Ultimately you can’t get around the problem of top players playing against each other. Without that, any top ranking list is going to be arbitrary. Something that could create an incentive for this is something like what the International Fencing Federation (FIE) or International Judo Federation (IJF) does (or indeed most sports with Olympic qualification requirements), where you have different levels of tournaments that award different amounts of points towards your world ranking. A system like this requires you to keep competing in order to maintain your ranking.
The problem with this is that it requires infrastructure, resources, and buy-in. You need someone to set up this system, which would be an international effort, and you need people to agree that this is the one legitimate world ranking. Of course anyone can say that their event is a world championship or a national championship or whatever, but if they don’t have buy-in from a plurality of the competitive community, it won’t mean anything. The European Games in Minsk was one example of a tournament like this that did successfully get people to play along and regions to send their best players, which resulted in the highest rated tournament ever run, so this idea is not impossible. Though I was not at Minsk, I have heard second hand that the event left a sour taste in a lot of peoples’ mouths about this type of effort, so maybe not in the near future.

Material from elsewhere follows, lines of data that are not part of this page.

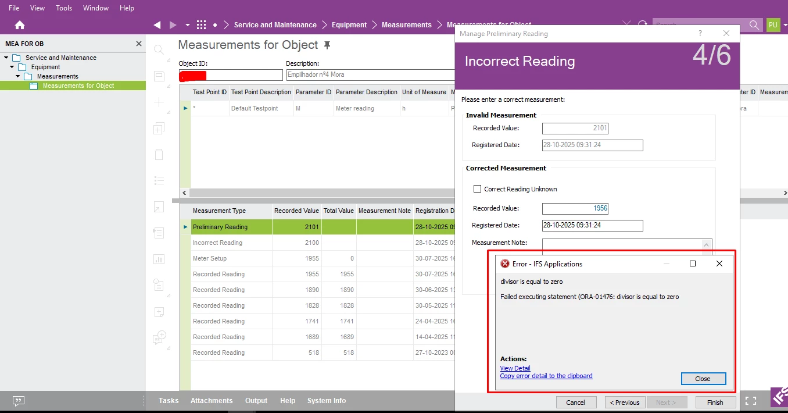788x413 pixels.
Task: Enable the Correct Reading Unknown checkbox
Action: pyautogui.click(x=478, y=189)
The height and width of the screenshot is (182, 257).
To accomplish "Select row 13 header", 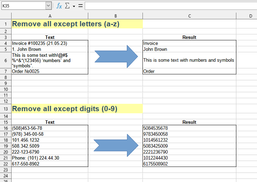I will pos(6,109).
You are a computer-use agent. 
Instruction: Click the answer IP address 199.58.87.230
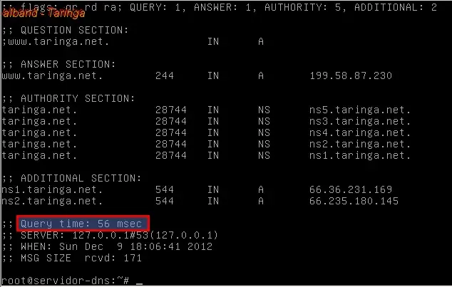(x=351, y=75)
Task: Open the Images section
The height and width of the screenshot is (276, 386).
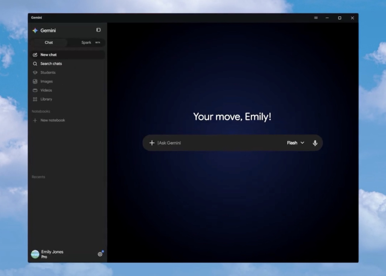Action: pos(68,81)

There’s also the issue of logistics, top players actually need to be able to get to these events. Longsword is a side hobby with no sponsorships or financial support for athletes, so anything like this would only be available to those with the means to travel internationally multiple times per year. This would make it difficult for many people, and would bias the results towards people who are capable of competing. In light of all of these issues, I don’t think it’s possible to have a legitimate, meaningful world ranking for longsword at this current point in time. But I believe that as the sport grows, ideas like these will become more feasible, and be worth looking into.
In the time after I had written this article and before I have published it, I had the privilege of competing in Helsinki Longsword Open 2024. The tournament rating for this one was 1993 (using Sean Franklin’s PB25 algorithm), which makes it the third highest rated tournament of all time, behind only Swordfish 2018 and Minsk. With any luck, this is a sign of things to come, and a signal of a resurgence of tournaments in which high level competitors fence with each other. Even so, it’s not enough – only two of the HEMA ratings top 10 were in attendance (Swordfish 2018 had 3, Minsk had 6), and we did not end up matching with each other. In order to get a good picture, you would probably need something like 4-5 Minsk level tournaments per year. I think we are a long way off from that. I will say this – after seeing the top rated fencer in the world, Antoni Olbrychski, in person, I personally believe that he is the best.